**PAGE EXCERPT:**
****************************************

A Skype meeting sounds like a good idea! I’m in France, Charles is in Germany. I’m generally available this week and next week so we can schedule that when it’s best for you.

Hi Ven Sujato, Yes, Skype would be great. Perhaps next week is better so that you can be sure to have your internet issues worked out. We can set up a date over email. Looking forward!

Oh, that sounds excellent. My wifi is back, hopefully for good. (No-one figured out what the problem was, it just reappeared as mysteriously as it had disappeared!)

Given the time zones, this time of day is probably the best, i.e. from about 9am CET. I’ll be available most days at this time for the next week.

Sounds good, what about next Tuesday? would that be ok for everyone?

Very exciting, for sure!
Sadhu, sadhu, sadhu!
:anjal:

Tuesday 9am it is. @Vimala should be able to join us then.

Just to confirm, we are using daylight savings time (CEST) right? That will be 9am for you, 5pm for me.

I believe that is correct. It is, for example. 9:17 am as I write this. We will need everyone’s Skype contacts, which we should coordinate over email, if that is not a problem.

****************************************

**DATASET CONTENT:**
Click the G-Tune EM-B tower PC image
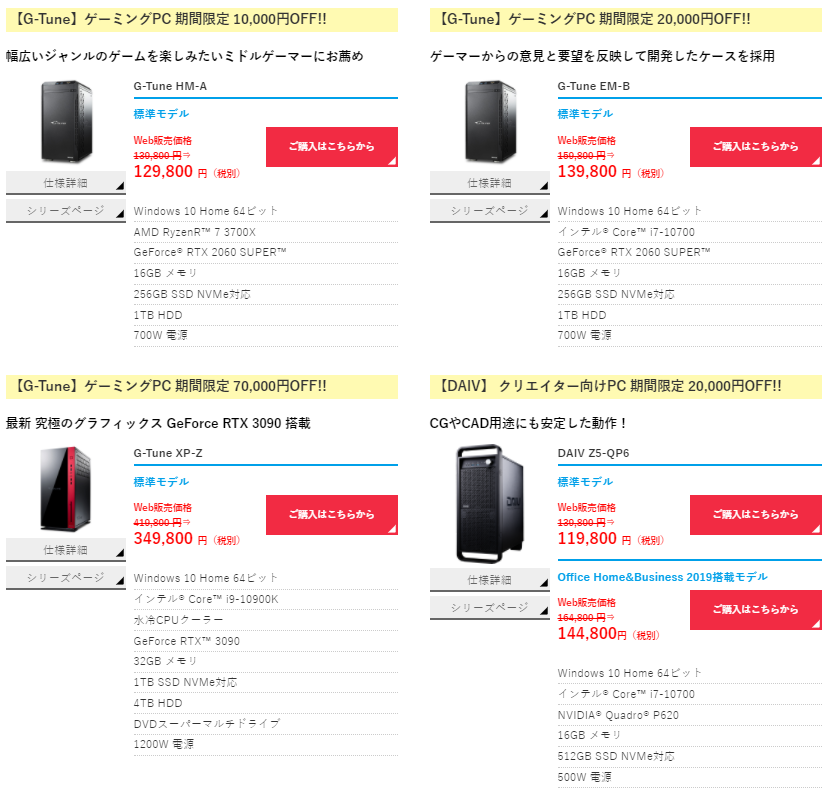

****************************************

**DIRECTIONS FOR THIS TASK:** Repeat the passage of the Skype scheduling thread between "Given the time" and "not a problem.", inclusive. You won't need the lines for this.

**WORKED ANSWER:**
Given the time zones, this time of day is probably the best, i.e. from about 9am CET. I’ll be available most days at this time for the next week.

Sounds good, what about next Tuesday? would that be ok for everyone?

Very exciting, for sure!
Sadhu, sadhu, sadhu!
:anjal:

Tuesday 9am it is. @Vimala should be able to join us then.

Just to confirm, we are using daylight savings time (CEST) right? That will be 9am for you, 5pm for me.

I believe that is correct. It is, for example. 9:17 am as I write this. We will need everyone’s Skype contacts, which we should coordinate over email, if that is not a problem.